* START TEXT BLOCK *

Guide to Prompting Minimax Music for AI Music Generation

Master style prompts, lyrics formatting, and structural tags for Minimax Music

Last Updated

Apr 20, 2026Fresh

Models Tested

Minimax Music v2

Minimax Music v2 is a large-scale AI music generation model built on a Mixture-of-Experts (MoE) architecture with 230 billion parameters. It produces fully mixed and mastered songs from two simple inputs: a style prompt describing the musical direction and lyrics containing the words and song structure. It powers Ambience AI's audio generation pipeline, enabling creators to produce professional-quality tracks with realistic vocals, rich instrumentals, and polished production.

The model generates 44.1kHz stereo audio for up to five minutes per generation. It supports over 100 genres, delivers synchronized vocals that match your lyrics precisely, and outputs audio that sounds ready for release. Minimax Music v2 also supports voice cloning and instrumental reference audio for even more control over the final result.

This guide covers everything you need to know about prompting Minimax Music v2 effectively, from writing style prompts and formatting lyrics with structural tags to generating instrumentals, using reference audio, and troubleshooting common issues.

Understanding Minimax Music

Minimax Music v2 is a commercial-grade music generation model developed by MiniMax. It uses a Mixture-of-Experts architecture with 230 billion parameters, making it one of the largest models purpose-built for music creation. The model separates musical direction from lyrical content through a two-input system designed for lyric-driven composition.

The Two-Input System

Style Prompt (10 to 300 characters)

The style prompt defines the musical direction: genre, mood, instruments, tempo, vocal style, and production qualities. It functions as a creative brief that shapes the overall sound. Example: "Indie folk, melancholic, introspective, longing, acoustic guitar, soft vocals"

Lyrics (10 to 3,000 characters)

The lyrics field provides the vocal content along with structural tags that organize the song into sections. Minimax Music v2 supports 14 structural tags including [Verse], [Chorus], [Bridge], and more. For instrumental tracks, enable the is_instrumental flag.

Key Capabilities

230 billion parameter MoE architecture for high-quality, fully mixed and mastered output
44.1kHz stereo audio with output up to 5 minutes per generation
100+ genres including pop, rock, jazz, classical, electronic, hip hop, R&B, and more
Precise lyrics-to-vocal synchronization with realistic singing voices
14 structural tags for detailed song arrangement control
Voice cloning and instrumental reference audio support
Multiple output formats: MP3, WAV, and PCM

Crafting Style Prompts

The style prompt is your primary tool for shaping the sound of your generation. It must be between 10 and 300 characters. Think of it as a concise creative brief that tells the model what kind of track to produce.

* END TEXT BLOCK *

● **YOUR TASKS**
A) In the guide on prompting Minimax Music, which output formats does Minimax Music v2 offer?
B) In the Minimax Music guide, rewrite the passage from "This guide covers" up to and including "for lyric-driven composition.", changing "commercial-grade" to "professional-grade".

* START PROVIDED INFORMATION *

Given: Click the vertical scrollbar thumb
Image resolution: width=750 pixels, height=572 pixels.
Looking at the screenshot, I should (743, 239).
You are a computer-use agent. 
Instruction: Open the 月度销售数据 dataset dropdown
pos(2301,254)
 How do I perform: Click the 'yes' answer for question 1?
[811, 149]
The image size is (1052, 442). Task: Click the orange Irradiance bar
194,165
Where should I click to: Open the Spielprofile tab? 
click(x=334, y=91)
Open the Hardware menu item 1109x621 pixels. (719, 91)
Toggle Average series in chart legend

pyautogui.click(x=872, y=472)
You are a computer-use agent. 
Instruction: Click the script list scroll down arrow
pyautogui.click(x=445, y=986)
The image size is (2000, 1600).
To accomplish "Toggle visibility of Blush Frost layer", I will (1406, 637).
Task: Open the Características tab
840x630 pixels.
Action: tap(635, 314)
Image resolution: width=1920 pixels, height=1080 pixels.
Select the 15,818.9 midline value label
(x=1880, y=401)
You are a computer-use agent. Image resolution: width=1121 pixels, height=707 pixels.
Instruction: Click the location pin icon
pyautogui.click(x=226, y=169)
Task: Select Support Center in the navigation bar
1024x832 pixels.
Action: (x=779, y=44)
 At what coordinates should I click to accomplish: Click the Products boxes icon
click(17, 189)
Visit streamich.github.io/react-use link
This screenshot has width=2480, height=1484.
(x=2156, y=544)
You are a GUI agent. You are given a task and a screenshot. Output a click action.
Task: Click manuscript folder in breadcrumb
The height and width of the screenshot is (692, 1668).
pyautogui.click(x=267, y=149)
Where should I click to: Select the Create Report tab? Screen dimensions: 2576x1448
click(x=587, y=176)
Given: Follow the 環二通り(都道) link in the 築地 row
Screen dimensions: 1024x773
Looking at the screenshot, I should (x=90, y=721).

* END PROVIDED INFORMATION *

● **OUTPUTS BY TASK**
A) MP3, WAV, and PCM.

B)
This guide covers everything you need to know about prompting Minimax Music v2 effectively, from writing style prompts and formatting lyrics with structural tags to generating instrumentals, using reference audio, and troubleshooting common issues.

Understanding Minimax Music

Minimax Music v2 is a professional-grade music generation model developed by MiniMax. It uses a Mixture-of-Experts architecture with 230 billion parameters, making it one of the largest models purpose-built for music creation. The model separates musical direction from lyrical content through a two-input system designed for lyric-driven composition.